Studies suggest that it takes 21 days to make or break habits. The truth is, it’s not the longevity that most people struggle with — it’s the consistency. Enter Pavlok, a wearable tech that uses aversive conditioning — a kind of negative reinforcement — to keep you from your bad habits is now available in Amazon.

How does it work?

Pavlok is made of two parts: a one-size-fits-all wristband and an app that is available in Android and iOS. The band uses electric shocks, ranging from low to high setting, to enforce negative stimuli when you engage in your bad habits. It is the digital form of snapping your wrist with a rubber band when you bite your nails or sneak a quick cigarette break.

According to its Amazon webpage, Pavlok has sold more than 50,000 units since its official launch in 2015. Behavioral Technology Group Inc., the company responsible for the product, has since released two versions of Pavlok. It has also released a new product called Shock Clock, an alarm clock that zaps its user awake.

History of Pavlok

Maneesh Sethi, the CEO, and founder of Behavioral Technology Group, Inc. claims to have the idea for Pavlok when he created an experiment back in 2014. He shared in a blog post that he hired a girl from Craiglist to slap him whenever he went on Facebook. Based on his experiment, he increased his productivity and concluded that aversive conditioning worked for him.

In 2014, Sethi put up Pavlok on crowdfunding website Indiegogo to create their initial prototype. It targeted to get funding of $50,000 and walked away with more than $250,000 with a total of 1,763 backers.

Despite success in crowdfunding, Pavlok’s popularity soared only on May 20, 2016, when it was featured on the last episode of Shark Tank‘s season 7. Sethi refused Kevin O’ Leary’s offer because he doesn’t want to work with him. Even though Sethi’s venture on the popular hit show was amiss, he continued working on his digital aversive conditioning technique.

Mixed Reviews

Users on Amazon and blogs have mixed reviews with this unconventional wearable tech. Testimonials are available on Pavlok’s website, boasting success on breaking bad habits like nail biting, stopping cookie addiction, and eating too many sugary snacks.

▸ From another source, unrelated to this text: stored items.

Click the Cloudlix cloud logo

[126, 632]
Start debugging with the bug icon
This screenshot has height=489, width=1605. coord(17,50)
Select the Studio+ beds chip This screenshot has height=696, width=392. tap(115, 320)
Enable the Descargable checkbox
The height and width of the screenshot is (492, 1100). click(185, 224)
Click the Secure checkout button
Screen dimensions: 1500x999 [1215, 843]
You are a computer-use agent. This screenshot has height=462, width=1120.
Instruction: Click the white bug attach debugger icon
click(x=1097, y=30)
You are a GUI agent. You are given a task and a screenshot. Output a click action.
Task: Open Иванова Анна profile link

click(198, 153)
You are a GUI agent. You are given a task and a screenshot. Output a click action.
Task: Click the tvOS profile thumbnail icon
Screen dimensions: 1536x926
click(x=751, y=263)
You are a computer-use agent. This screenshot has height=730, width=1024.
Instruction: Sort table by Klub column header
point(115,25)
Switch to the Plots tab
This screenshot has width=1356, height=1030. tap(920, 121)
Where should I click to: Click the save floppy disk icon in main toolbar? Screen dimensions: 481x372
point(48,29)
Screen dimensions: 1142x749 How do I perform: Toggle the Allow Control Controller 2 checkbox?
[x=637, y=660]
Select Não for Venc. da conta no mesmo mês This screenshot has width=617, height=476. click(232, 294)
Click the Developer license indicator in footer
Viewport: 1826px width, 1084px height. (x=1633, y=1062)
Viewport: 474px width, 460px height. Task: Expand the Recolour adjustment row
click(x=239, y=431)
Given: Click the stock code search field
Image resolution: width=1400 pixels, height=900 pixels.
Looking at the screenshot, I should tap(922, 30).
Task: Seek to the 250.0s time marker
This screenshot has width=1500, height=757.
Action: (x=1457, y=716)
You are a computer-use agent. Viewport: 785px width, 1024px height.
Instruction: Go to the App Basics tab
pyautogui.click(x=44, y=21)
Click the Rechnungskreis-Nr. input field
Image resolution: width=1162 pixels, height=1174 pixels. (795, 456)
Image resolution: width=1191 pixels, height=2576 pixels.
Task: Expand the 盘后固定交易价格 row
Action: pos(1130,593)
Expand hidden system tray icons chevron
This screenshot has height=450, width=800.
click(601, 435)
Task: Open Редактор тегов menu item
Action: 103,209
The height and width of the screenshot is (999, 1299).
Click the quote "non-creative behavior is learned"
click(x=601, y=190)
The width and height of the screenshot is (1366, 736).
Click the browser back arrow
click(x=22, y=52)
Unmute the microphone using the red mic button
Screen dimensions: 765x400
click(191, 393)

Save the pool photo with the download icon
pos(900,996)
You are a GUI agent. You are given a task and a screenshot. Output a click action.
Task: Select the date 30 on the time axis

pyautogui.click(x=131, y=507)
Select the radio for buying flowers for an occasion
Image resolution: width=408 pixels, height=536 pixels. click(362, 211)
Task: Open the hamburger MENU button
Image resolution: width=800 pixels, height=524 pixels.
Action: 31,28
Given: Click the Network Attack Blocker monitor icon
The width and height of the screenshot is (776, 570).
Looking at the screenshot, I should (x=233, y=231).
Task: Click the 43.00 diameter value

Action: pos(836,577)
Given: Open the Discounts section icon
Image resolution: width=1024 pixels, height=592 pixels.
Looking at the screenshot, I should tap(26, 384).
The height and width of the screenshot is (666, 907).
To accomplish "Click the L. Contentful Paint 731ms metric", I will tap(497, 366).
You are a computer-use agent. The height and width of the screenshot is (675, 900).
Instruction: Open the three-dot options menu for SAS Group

While others swear by the results, others felt that Pavlok’s expectations fell short. With Pavlok 1, users have to manually zap themselves when they engage in a bad habit. Users reported that after some time, they learned to ignore the electric shocks or forget to zap themselves.

As an improvement, Pavlok included a feature which would allow your friends to zap you when they caught you red-handed. Aside from that, they integrated an IFTTT feature, which would allow users to input conditions for when they will receive their shocks. For example, if you are trying to remove your nail biting habit, you can simply input Pavlok to zap you when you lift your hand to your mouth. Of course, it only works when you use the hand which has the Pavlok device.

Future of Wearable Tech

Pavlok is just one of the hundreds of wearable tech designed to improve users’ quality of life. Apple is set to release Apple Watch OS 6, which includes a menstrual cycle tracker. It is a much-awaited update after the launching of Apple Watch Series 4 last September 2018.

Starkey, a company focused on producing hearing aids, launched Livio AI last year as well. It is a hearing aid marketed for people who do not need any hearing aids. It features integrated sensors to detect noisy environments and lessen them, thereby reducing the user’s exposure to noise pollution. It also boasts an almost perfect language translation app that lets you understand 27 languages.

With the rise in popularity of these products, wearable tech has a bright future.